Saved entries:
########################################

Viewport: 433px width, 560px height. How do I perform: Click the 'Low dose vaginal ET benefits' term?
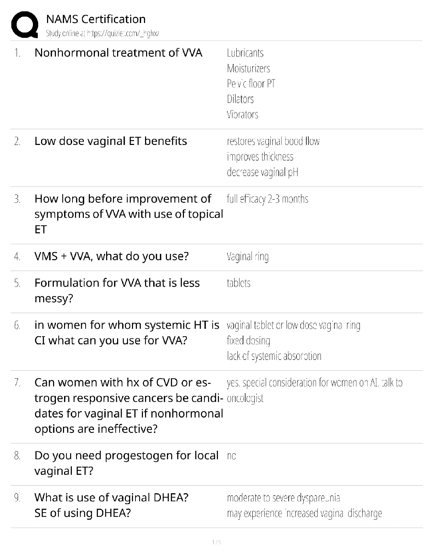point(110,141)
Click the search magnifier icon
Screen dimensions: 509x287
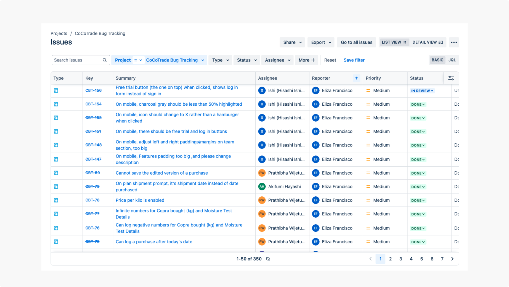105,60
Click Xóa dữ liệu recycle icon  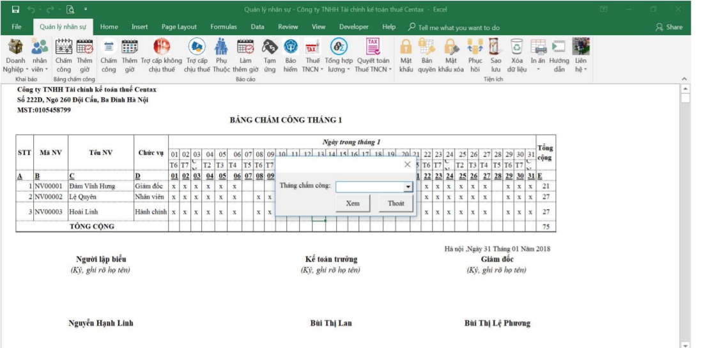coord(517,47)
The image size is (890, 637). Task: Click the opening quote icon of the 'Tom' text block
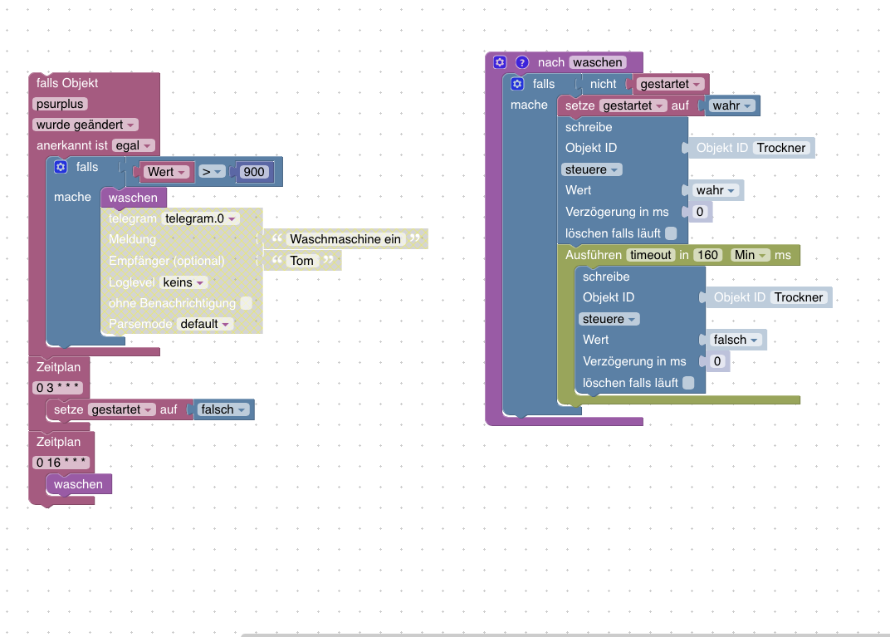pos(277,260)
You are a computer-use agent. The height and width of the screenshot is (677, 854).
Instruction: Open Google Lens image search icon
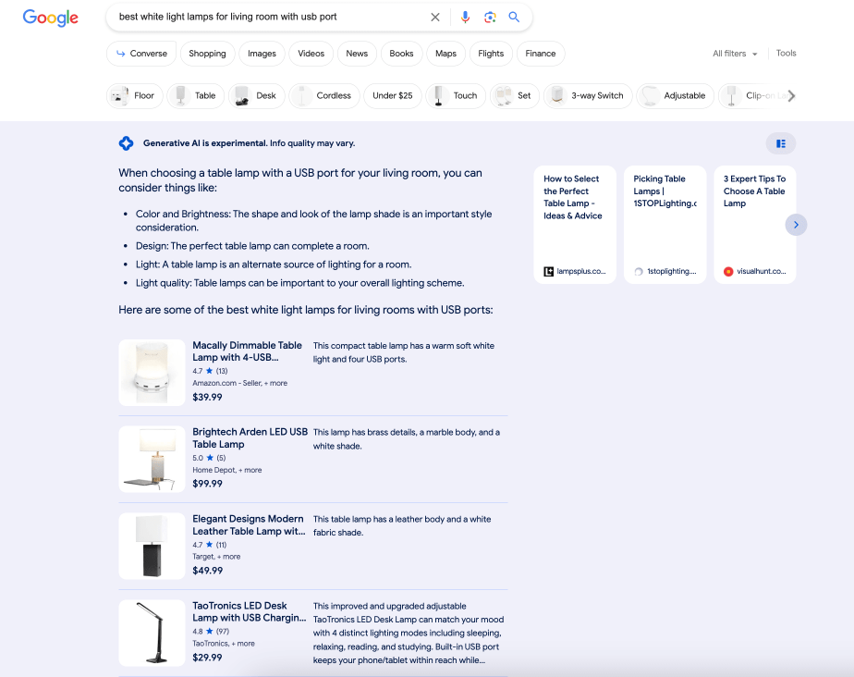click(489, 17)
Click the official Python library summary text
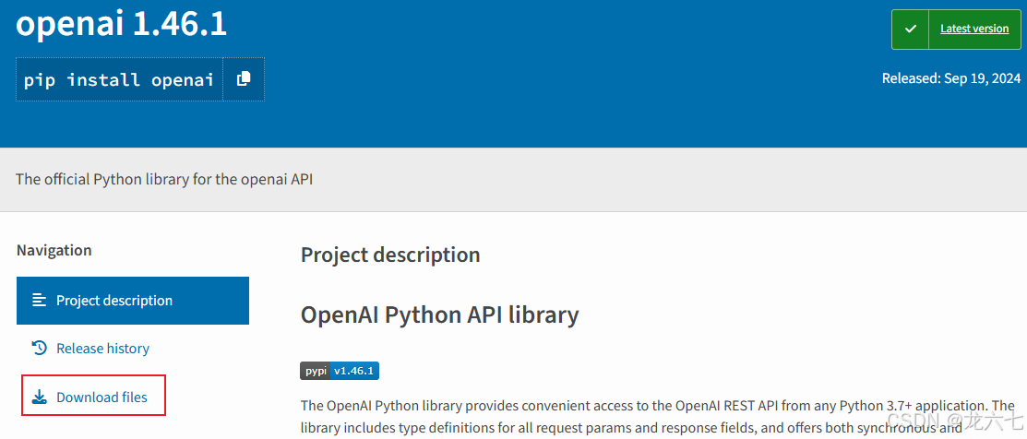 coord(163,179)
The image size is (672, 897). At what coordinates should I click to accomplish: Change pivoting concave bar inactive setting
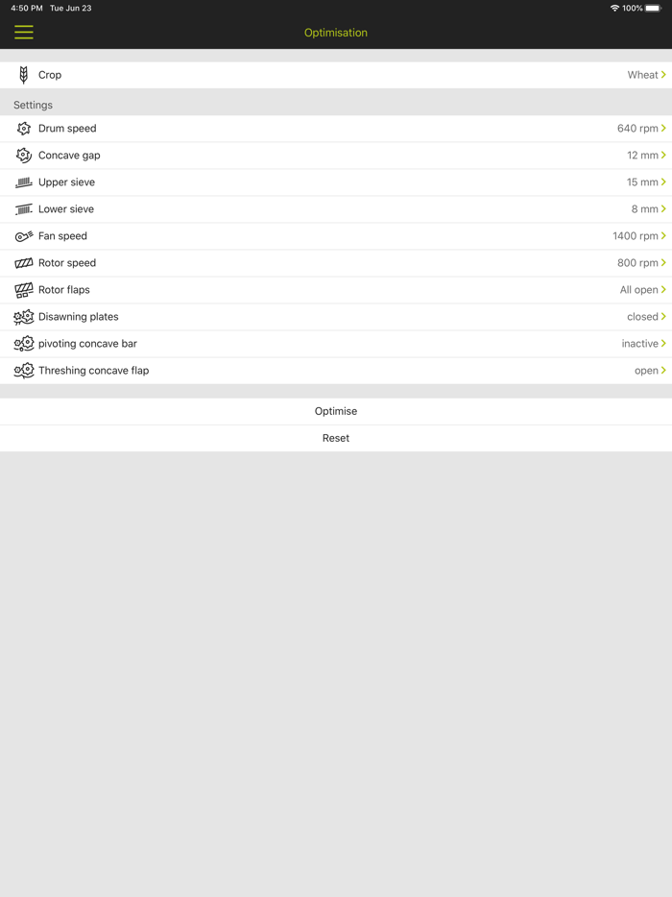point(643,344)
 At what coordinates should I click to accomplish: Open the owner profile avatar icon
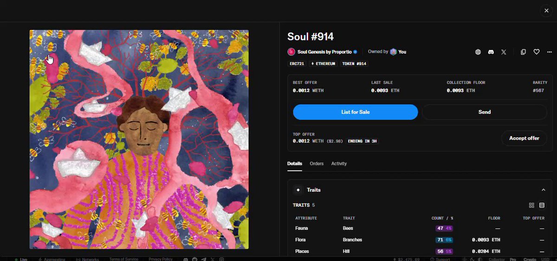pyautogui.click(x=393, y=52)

########################################

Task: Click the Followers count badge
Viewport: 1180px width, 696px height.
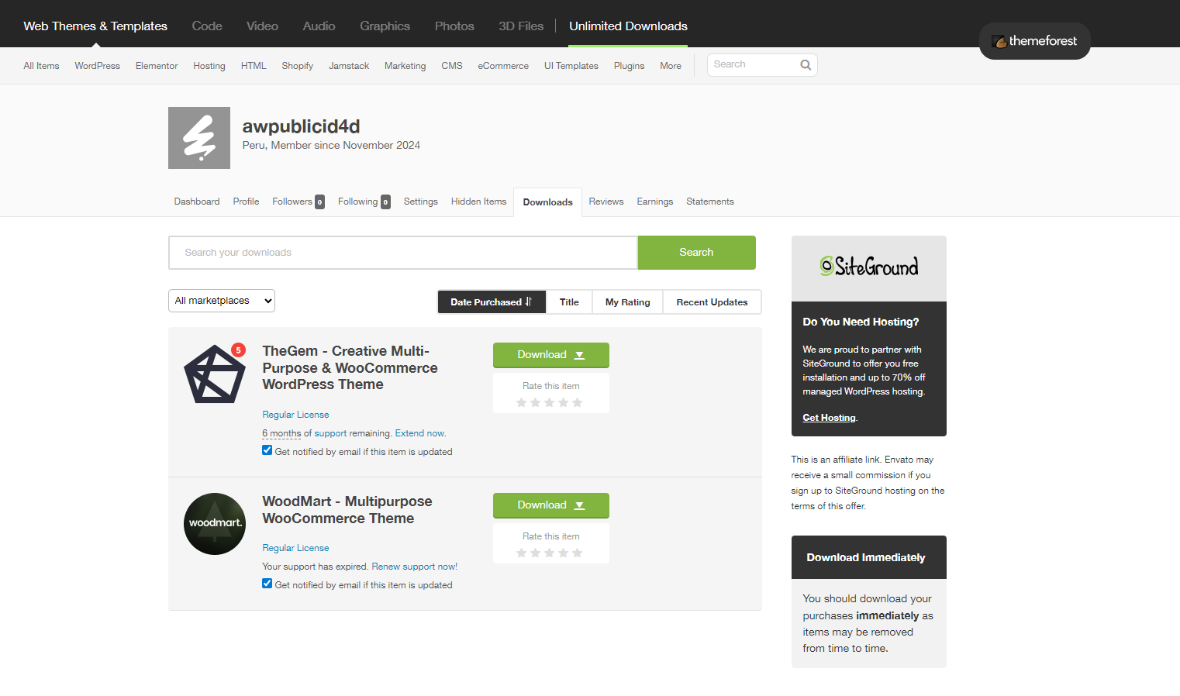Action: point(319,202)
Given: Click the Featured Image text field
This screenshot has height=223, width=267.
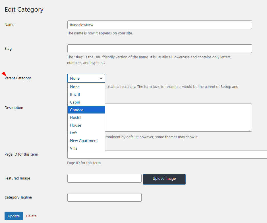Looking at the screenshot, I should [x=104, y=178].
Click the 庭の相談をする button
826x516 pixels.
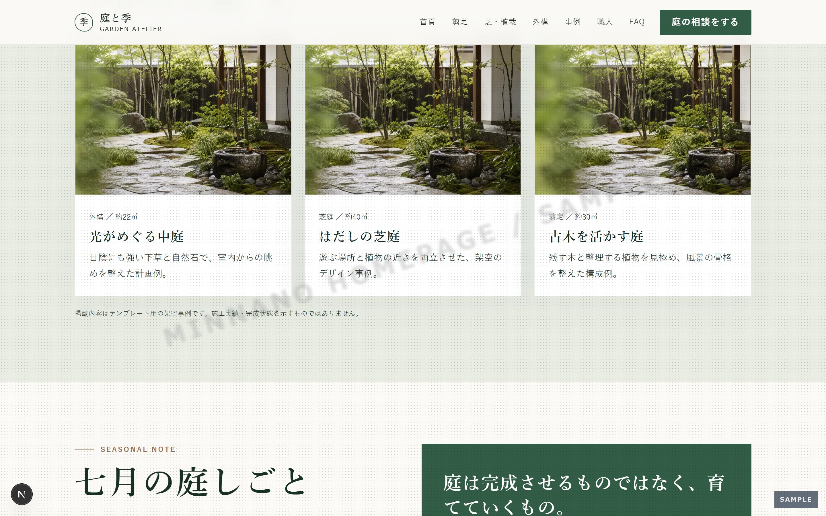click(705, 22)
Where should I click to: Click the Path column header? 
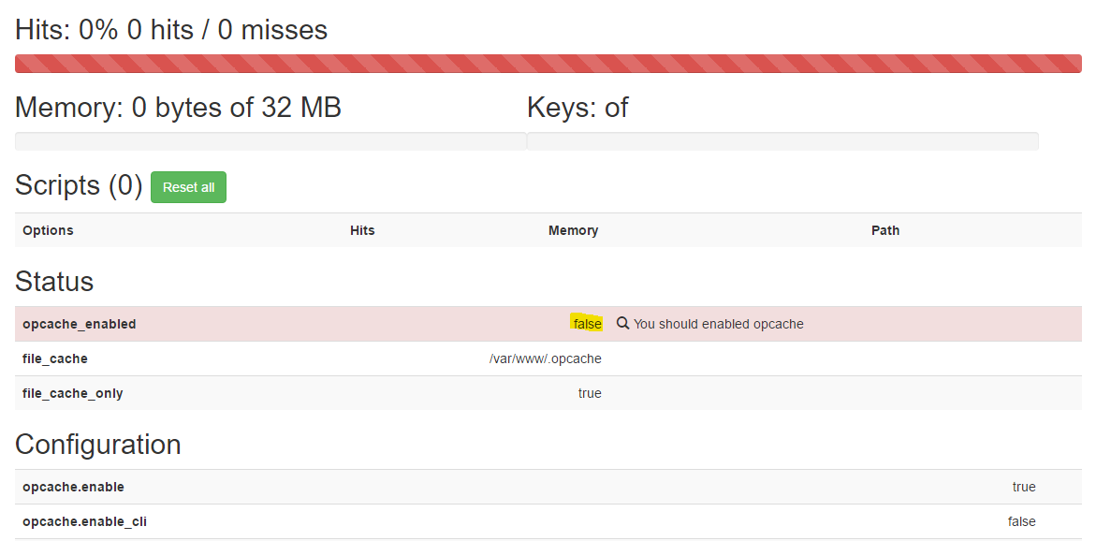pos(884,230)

########################################

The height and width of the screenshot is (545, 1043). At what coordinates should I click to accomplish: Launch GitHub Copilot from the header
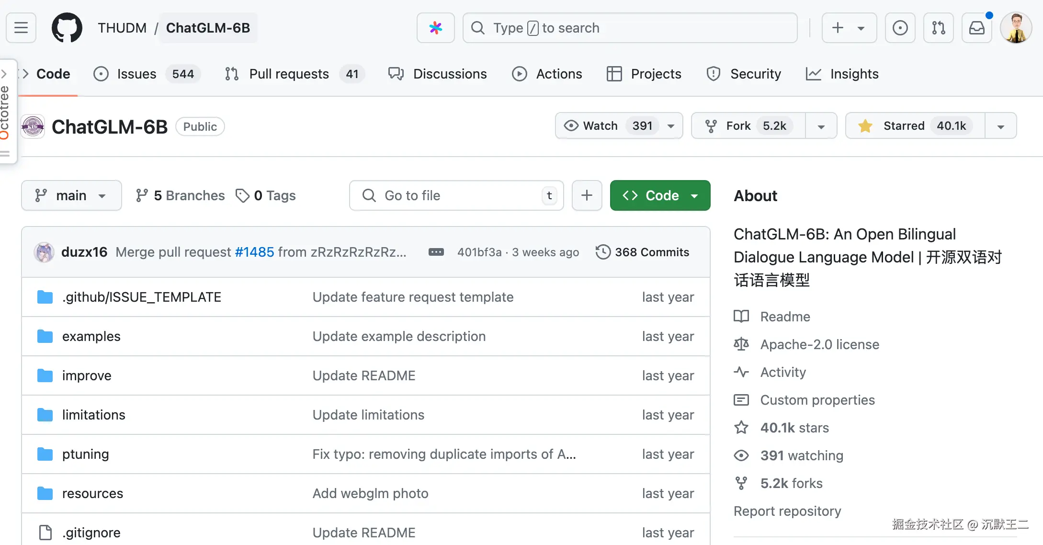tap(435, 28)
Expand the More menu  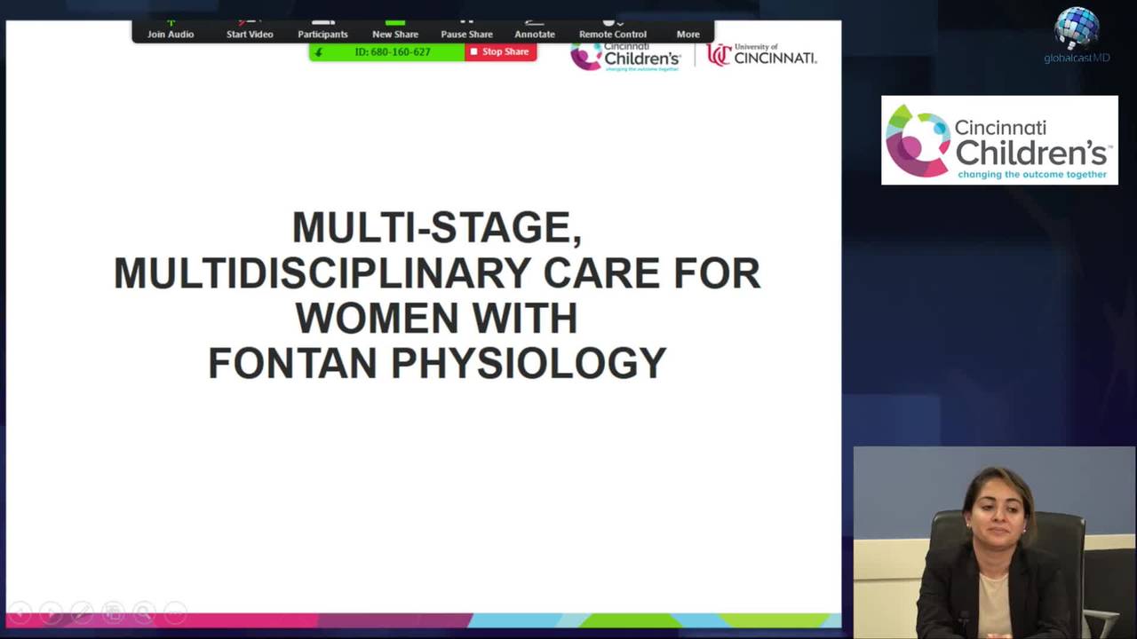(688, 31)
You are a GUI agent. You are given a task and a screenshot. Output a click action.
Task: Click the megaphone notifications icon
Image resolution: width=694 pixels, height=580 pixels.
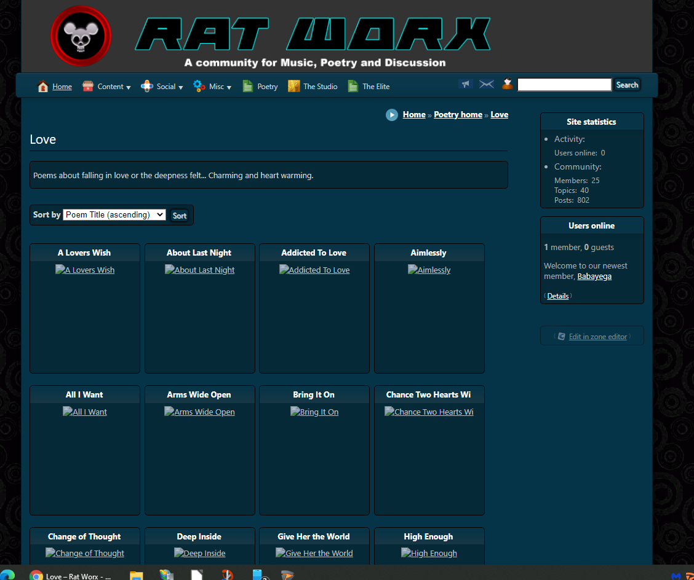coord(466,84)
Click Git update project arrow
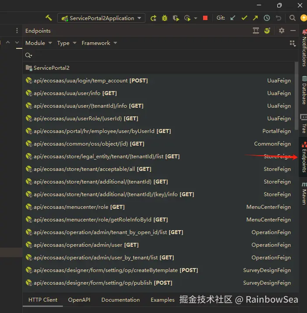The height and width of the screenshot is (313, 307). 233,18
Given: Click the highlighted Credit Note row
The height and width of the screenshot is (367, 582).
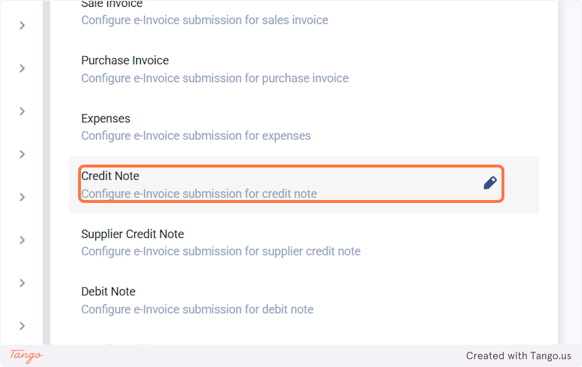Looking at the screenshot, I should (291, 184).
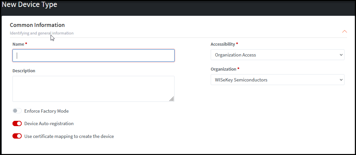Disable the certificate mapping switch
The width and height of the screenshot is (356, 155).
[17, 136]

########################################

PROBLEM DESCRIPTION:
Each line in the records above with "agent" must be returned.

SOLUTION FOR THIS PROBLEM:
You are a computer-use agent. The height and width of the screenshot is (677, 854).
You are a GUI agent. You are given a task and a screenshot. Output a click action.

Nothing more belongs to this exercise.